In New Bedford, the ShotSpotter recording of a street argument is likely play a role in the case against two men, Jonathan Flores and Jason Denison, charged with murder in the Dec. 2, 2011, killing of Michael Pina.
At a bail hearing in January, an assistant district attorney said that the system had recorded arguing and yelling on the corner of Dartmouth and Matthew Streets.
Frank Camera, the lawyer for Mr. Flores, said that if the prosecution used the recording as evidence, the issue of privacy could be raised under the state's wiretapping statute. Mr. Denison's lawyer, Kathleen Curley, said she planned to file a motion to that effect on behalf of her client.
Mr. Camera said that whether he, too, would argue that the recording constituted a privacy violation depended on what is on the tape.
In one section, he said, a voice can be heard saying "No, Jason! No, Jason" -- a statement that could help his client -- but in other portions the words cannot be easily distinguished. He said he was having the tape enhanced to try to clarify it.
In any case, Mr. Camera said, the new technology is "opening up a whole can of worms."

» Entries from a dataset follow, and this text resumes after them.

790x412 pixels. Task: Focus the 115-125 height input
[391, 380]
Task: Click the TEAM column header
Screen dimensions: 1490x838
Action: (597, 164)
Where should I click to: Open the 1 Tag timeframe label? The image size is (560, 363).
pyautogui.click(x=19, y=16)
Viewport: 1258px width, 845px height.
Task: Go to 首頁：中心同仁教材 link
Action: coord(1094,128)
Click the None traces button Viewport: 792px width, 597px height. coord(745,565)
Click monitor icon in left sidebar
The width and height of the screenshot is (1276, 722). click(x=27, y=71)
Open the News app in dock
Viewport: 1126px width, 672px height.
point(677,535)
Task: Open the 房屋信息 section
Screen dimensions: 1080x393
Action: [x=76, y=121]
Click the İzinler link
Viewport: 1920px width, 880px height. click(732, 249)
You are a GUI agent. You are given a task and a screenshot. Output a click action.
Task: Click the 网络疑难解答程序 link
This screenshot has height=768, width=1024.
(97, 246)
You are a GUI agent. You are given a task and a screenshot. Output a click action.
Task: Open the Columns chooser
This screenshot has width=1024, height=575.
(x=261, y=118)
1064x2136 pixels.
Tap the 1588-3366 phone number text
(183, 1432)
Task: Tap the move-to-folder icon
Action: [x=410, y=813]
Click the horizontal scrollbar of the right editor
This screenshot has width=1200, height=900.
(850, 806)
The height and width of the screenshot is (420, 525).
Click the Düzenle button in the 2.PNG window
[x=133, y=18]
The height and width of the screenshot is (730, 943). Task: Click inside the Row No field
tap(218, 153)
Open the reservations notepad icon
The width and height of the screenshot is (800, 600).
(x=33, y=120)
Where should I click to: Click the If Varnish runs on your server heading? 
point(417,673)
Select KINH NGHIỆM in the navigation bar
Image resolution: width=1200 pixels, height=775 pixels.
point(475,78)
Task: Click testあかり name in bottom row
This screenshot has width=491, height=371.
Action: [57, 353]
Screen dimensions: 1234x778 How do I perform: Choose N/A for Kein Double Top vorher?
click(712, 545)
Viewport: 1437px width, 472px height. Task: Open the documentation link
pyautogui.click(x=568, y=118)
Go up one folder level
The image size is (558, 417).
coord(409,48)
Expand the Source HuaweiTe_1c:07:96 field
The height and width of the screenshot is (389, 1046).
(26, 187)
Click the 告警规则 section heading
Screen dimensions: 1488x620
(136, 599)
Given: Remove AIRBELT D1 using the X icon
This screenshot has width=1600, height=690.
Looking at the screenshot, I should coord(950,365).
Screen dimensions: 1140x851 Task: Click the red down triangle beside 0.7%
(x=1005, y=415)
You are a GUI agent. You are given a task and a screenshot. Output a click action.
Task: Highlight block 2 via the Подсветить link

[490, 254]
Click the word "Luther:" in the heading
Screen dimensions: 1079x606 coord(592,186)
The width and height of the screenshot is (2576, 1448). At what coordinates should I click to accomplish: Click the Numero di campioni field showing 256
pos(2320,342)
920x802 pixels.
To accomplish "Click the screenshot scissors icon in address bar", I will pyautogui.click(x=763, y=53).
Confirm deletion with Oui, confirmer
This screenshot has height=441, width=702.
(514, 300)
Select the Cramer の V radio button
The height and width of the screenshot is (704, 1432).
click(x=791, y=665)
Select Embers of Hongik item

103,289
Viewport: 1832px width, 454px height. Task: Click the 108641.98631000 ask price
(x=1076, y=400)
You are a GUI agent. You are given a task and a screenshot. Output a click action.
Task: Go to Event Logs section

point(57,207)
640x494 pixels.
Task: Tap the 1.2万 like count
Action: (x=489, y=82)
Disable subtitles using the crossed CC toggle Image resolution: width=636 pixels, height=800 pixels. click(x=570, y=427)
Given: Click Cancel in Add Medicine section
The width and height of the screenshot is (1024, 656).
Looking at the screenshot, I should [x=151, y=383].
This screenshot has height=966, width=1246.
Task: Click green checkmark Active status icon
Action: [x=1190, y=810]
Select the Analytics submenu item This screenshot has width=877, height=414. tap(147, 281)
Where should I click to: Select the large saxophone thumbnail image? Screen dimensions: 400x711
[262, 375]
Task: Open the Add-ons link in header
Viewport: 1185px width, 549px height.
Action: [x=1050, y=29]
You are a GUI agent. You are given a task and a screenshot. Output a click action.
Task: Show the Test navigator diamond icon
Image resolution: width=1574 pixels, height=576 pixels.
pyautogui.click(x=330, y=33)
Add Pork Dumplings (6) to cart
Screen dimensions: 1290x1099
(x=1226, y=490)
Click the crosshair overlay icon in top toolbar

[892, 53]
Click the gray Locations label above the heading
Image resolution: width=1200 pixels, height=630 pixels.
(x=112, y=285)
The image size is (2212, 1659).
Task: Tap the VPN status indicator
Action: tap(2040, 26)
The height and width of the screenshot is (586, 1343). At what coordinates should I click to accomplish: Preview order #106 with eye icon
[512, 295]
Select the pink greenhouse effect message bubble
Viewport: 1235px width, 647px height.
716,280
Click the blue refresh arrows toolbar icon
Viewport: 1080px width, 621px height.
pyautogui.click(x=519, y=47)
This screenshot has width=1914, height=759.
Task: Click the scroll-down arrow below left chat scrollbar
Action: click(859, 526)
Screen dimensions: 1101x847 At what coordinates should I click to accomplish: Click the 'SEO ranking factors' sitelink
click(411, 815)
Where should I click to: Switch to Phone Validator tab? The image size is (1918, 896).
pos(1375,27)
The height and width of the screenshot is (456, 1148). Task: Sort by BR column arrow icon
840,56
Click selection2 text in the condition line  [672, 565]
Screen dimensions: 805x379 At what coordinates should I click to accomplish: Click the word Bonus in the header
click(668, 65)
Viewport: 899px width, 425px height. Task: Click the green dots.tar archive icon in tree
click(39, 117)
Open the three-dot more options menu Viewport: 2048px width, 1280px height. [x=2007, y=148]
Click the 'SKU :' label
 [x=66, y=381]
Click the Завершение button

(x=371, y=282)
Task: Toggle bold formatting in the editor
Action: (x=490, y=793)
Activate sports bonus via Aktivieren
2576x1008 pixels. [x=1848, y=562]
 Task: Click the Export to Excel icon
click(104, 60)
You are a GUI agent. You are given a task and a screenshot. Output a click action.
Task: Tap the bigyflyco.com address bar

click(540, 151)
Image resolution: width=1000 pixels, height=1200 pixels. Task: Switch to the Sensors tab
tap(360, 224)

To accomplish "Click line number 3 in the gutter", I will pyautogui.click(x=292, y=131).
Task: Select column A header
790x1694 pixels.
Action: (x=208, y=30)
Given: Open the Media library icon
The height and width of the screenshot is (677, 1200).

"If the police are utilizing these conversations, then the issue is, where does it stop?" he said.
Sam Sutter, the district attorney in Bristol County, Mass., called ShotSpotter "an extremely valuable tool" that had helped his office bring charges in four nonfatal shootings.
"In my view legally," he said, "what is said and picked up by the Shotspotter recording does not have the expectation of privacy because it's said out in public, and so I think that will turn out to be admissible evidence."
James G. Beldock, a vice president at ShotSpotter, said that the system was not intended to record anything except gunshots and that cases like New Bedford's were extremely rare. "There are people who perceive that these sensors are triggered by conversations, but that is just patently not true," he said. "They don't turn on unless they hear a gunshot."